(Text excerpt):
+===+
Just get some very fine valve grinding compound and add it to the oil sump. In a few days the noise of him driving by will be gone!

Bill

hardtail
10-06-2008, 03:28 PM
Anybody being observed puttin foreign objects into a hawg likely has a free hospital stay in their immediate future........

I run straight pipes on the Pan put on a few hundred miles a year and my closest neighbour is 1/2 mile away, if I'm leaving home I'm going for a putt not racing back and forth past my neighbours, theres a reason I live where I chose to.......theres just as many compelling reasons to have loud exhaust when your on a bike and the gene pool and endowment isn't part of it.....LOL

Oh and I still love 2 stroke dirtbikes for a different decibel range.......LOL

Jim Caudill
10-06-2008, 05:05 PM
About 40 years ago I used to work for a fairly large trucking company (Schwerman) and, among other things, did inframe engine overhauls. Cold starts in the winter could be a beech, and the engines were fitted with inblock heaters. All trucks going out on the first run were started and warmed up by maintenance. The reason that our drivers did not shut down was due to air leaks. The trucks all used air starters, and initial "airing" was done via pneumatic lines that ran around the perimeter of the lot. Sometimes, it was necessary to air a truck a couple of times before getting it to start. If you were away from an air source and shut down the truck, the air could bleed down to such a level that it would be impossible to start. Usually this resulted in a service call by our shop folks. Sometimes we would use a wrecker, and other times we had a pickup rigged with an air pump on the engine.

http://www.schwermantrucking.com/

Willy
10-06-2008, 05:39 PM
Jim I'm surprised that those trucks did not have a dedicated air supply circuit for the starters only. Any trucks I have operated with air starters would always come with a dedicated supply circuit for the starting system.
They always had 120 psi in the system in the morning, and with the speed that the air starters would turn over an engine in conjunction with block heaters, the first start of the day was always reliable.
It always made sense to have a separate system, albeit smaller, with full pressure verses a large system that invariably had minor leaks, much like the emergency release system always being separate from the main system.
But I know it's not easy maintaining a fleet as a lot of drivers don't report minor problems until it becomes a PIA, and then you get to deal with it.
I know I always did as much of the maintenance myself as I could cause it would make my day a little easier. The day is long enough without the extra BS a guy has to deal with when stuff doesn't work.

Metalmelter
10-08-2008, 07:40 AM
Or spend thousands on home shops or run for political office.


Are you kidding me :rolleyes:

May as well throw yourself in that class too. But than again companies like HP/Agilent wouldn't have come without the beginning of a home shop either. In fact it's now a National Historic Landmark :)

http://www.hp.com/hpinfo/abouthp/histnfacts/garage/

You'll love this!
+===+
(Task list):
a - Summarize the forum thread about loud exhaust and truck air starters in two sentences.
b - Write a continuation of the forum thread about loud exhaust and truck air starters, picking up after its final line.
+===+
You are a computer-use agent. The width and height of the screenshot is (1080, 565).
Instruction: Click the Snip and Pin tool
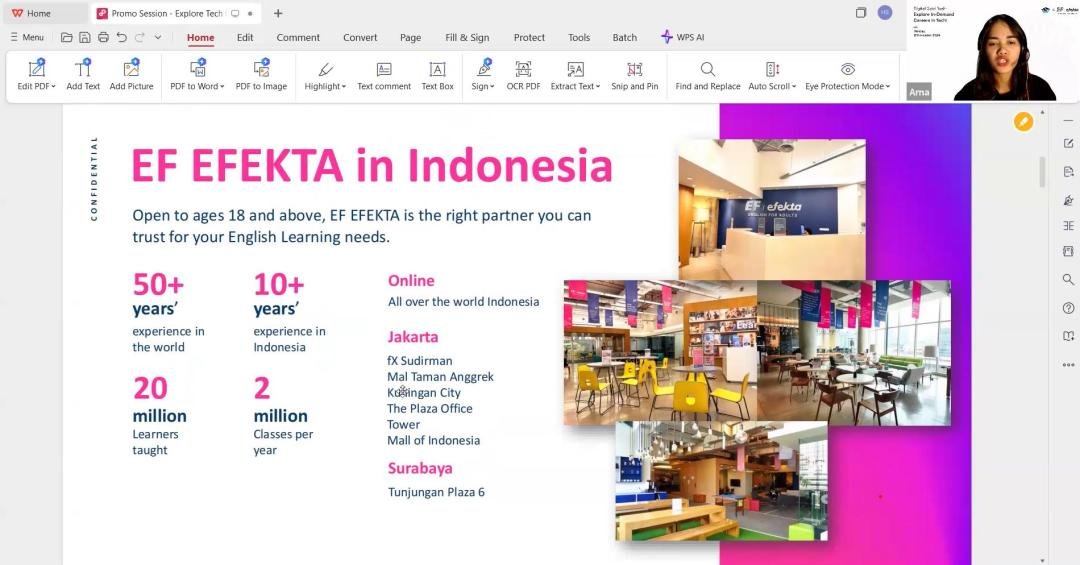click(634, 75)
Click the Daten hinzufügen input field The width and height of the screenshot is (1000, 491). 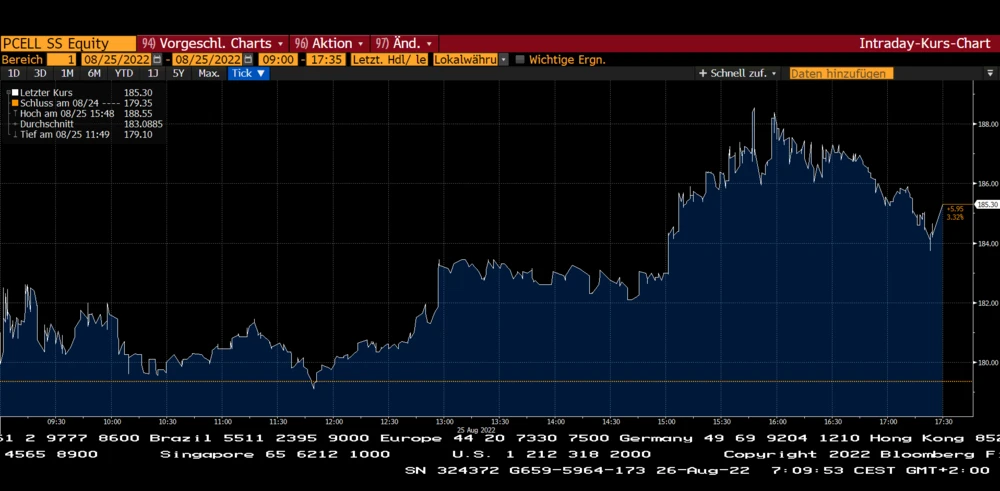tap(840, 73)
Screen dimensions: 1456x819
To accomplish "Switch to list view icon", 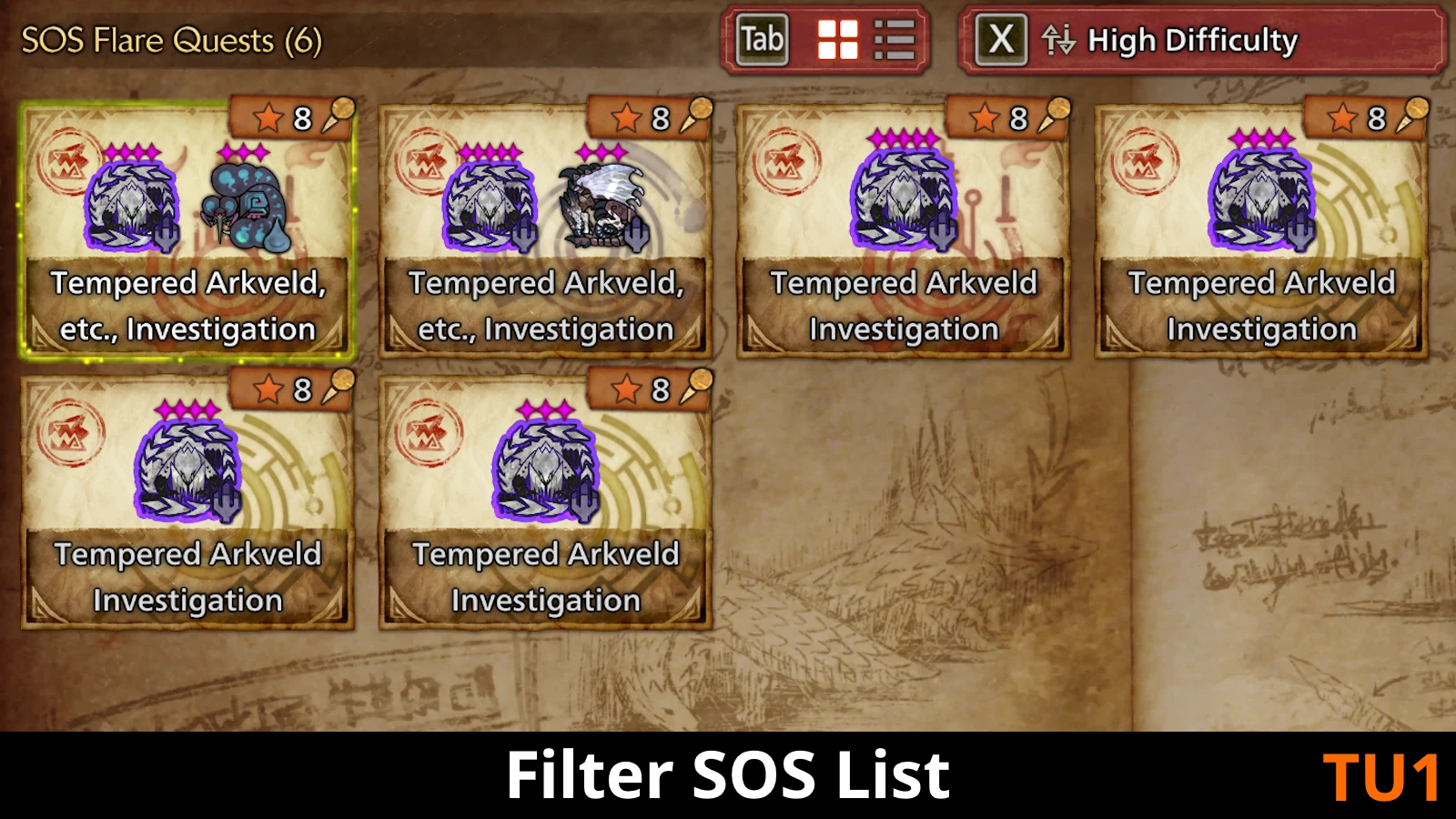I will pos(894,39).
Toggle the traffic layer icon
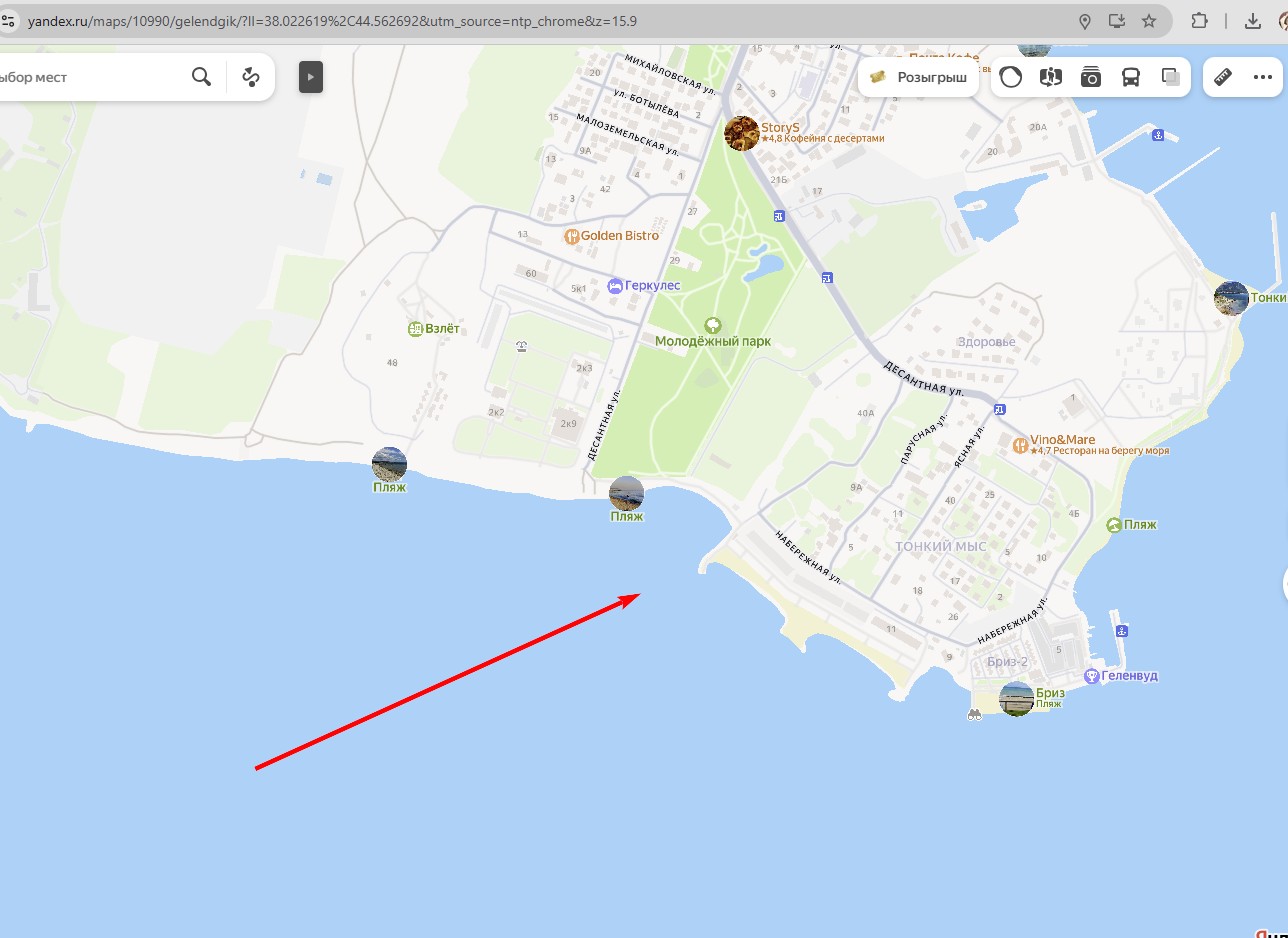The width and height of the screenshot is (1288, 938). pos(1011,77)
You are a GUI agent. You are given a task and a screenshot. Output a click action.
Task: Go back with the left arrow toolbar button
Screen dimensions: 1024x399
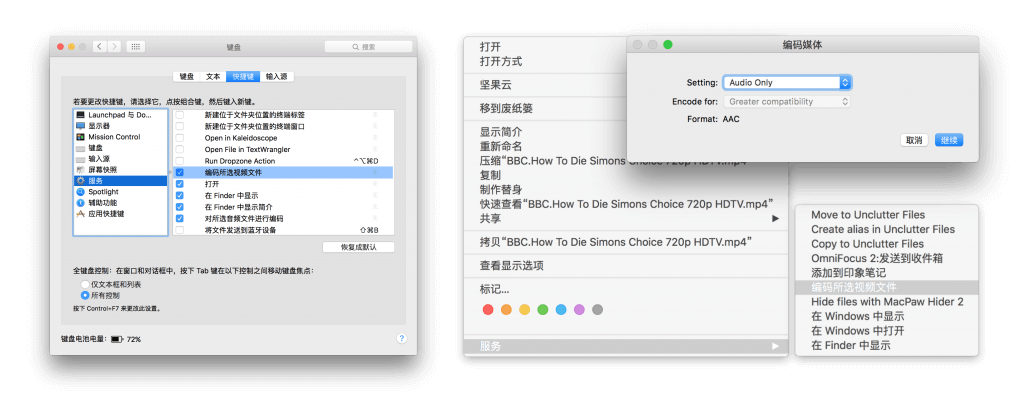(99, 46)
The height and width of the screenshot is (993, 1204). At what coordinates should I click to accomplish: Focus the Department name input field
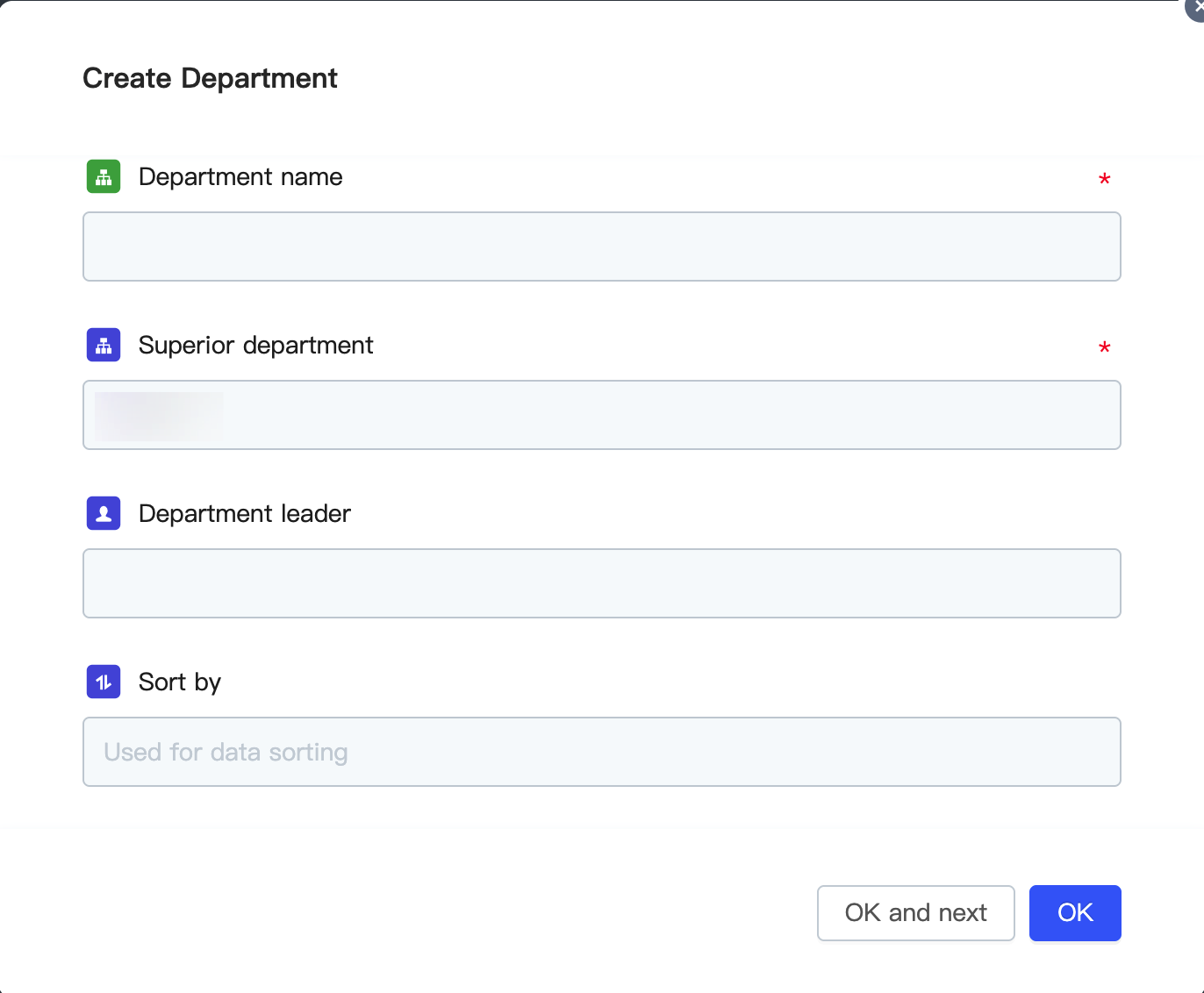(601, 246)
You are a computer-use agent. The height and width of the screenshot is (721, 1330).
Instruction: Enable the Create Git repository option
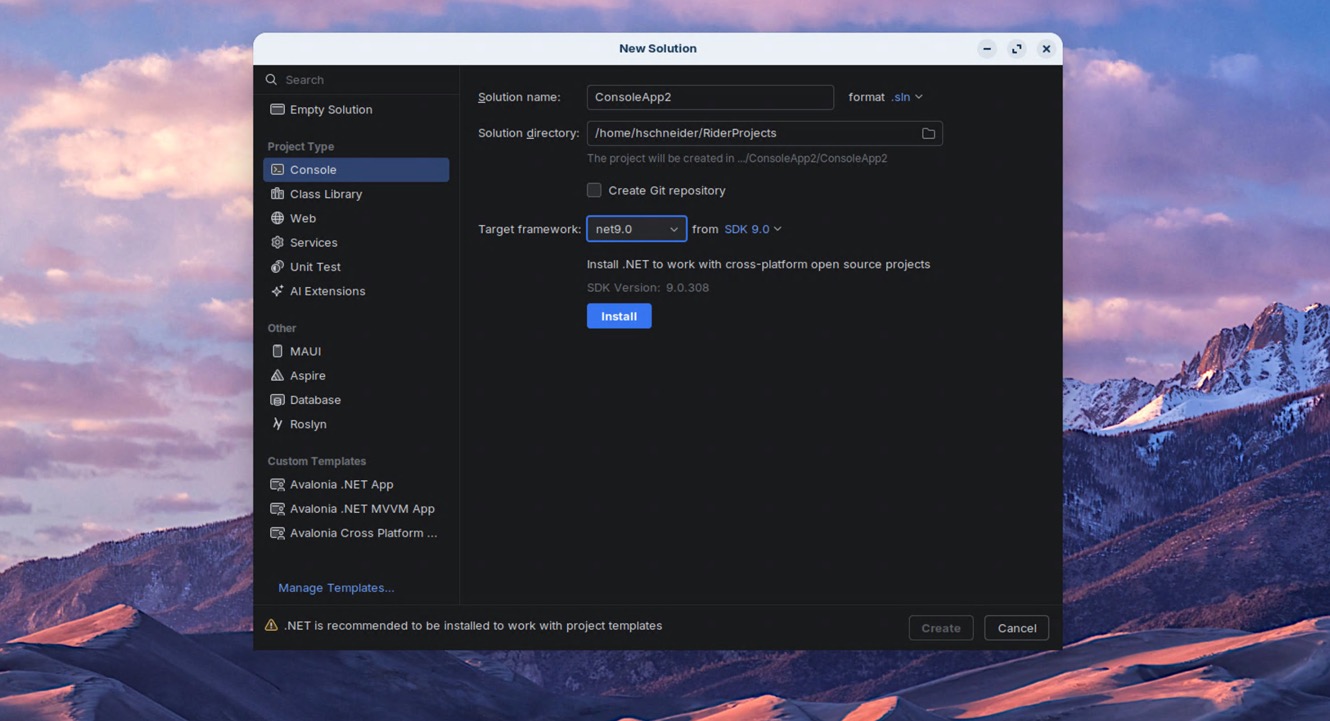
+===+
(Your written answers):
a - One poster suggests adding very fine valve grinding compound to the oil sump to end the noise of someone driving by. Another replies that anyone seen putting foreign objects into a hawg likely faces a hospital stay, while a third recalls that drivers at a trucking company kept engines running because air leaks could make an air-started truck impossible to restart.

b -
http://www.kennethkuhn.com/hpmuseum/garage/

Your Old Dog
10-08-2008, 07:47 AM
This has been a useful thread for me. I have the F350 7.3 liter diesel for towing my travel trailer. I didn't know about the problems of shutting down too quickly after a long hard pull.

I know my neighbor left his Case tractor running overnight during the winter because he once cracked a piston starting the tractor in cold weather.

I only leave mine running if I haven't driven far enough to evaporate the moisture out of the oil.

I purchased a remote control used on Christmas lights so I can turn on the block heater if I'll be using the truck that day. Beats the hell out of wading through knee deep snow to plug it it. I checked it with a Kill-O-Watt meter and it cost me something like 50 cents per morning to put it on a timer to turn on 3 1/2 hours every morning or about $15.00 to the electric bill per month. The remote switch works much better for me.

I've read somewhere that ideling the engine puts the same amount of wear on the engine as driving it. 10 minutes of ideling is the same as driving 10 miles down the road. Maybe it's an old myth also but I've heard that diesels like to be working under load and not loafing for longer engine life.

If you see mine running, it ain't because I'm boasting that I can afford $5.00 per gallon fuel or that I enjoy the loose sloppy sound of a finely tuned diesel ! :D

gregl
10-08-2008, 02:04 PM
I had heard that lengthy idling was only for wet sleeve engines, and that truck engines are not of that variety. Anyone know more about this?

Jim Caudill
10-08-2008, 07:35 PM
I don't know what you mean when you use the term "truck" in the phrase "that truck engines are not of that variety".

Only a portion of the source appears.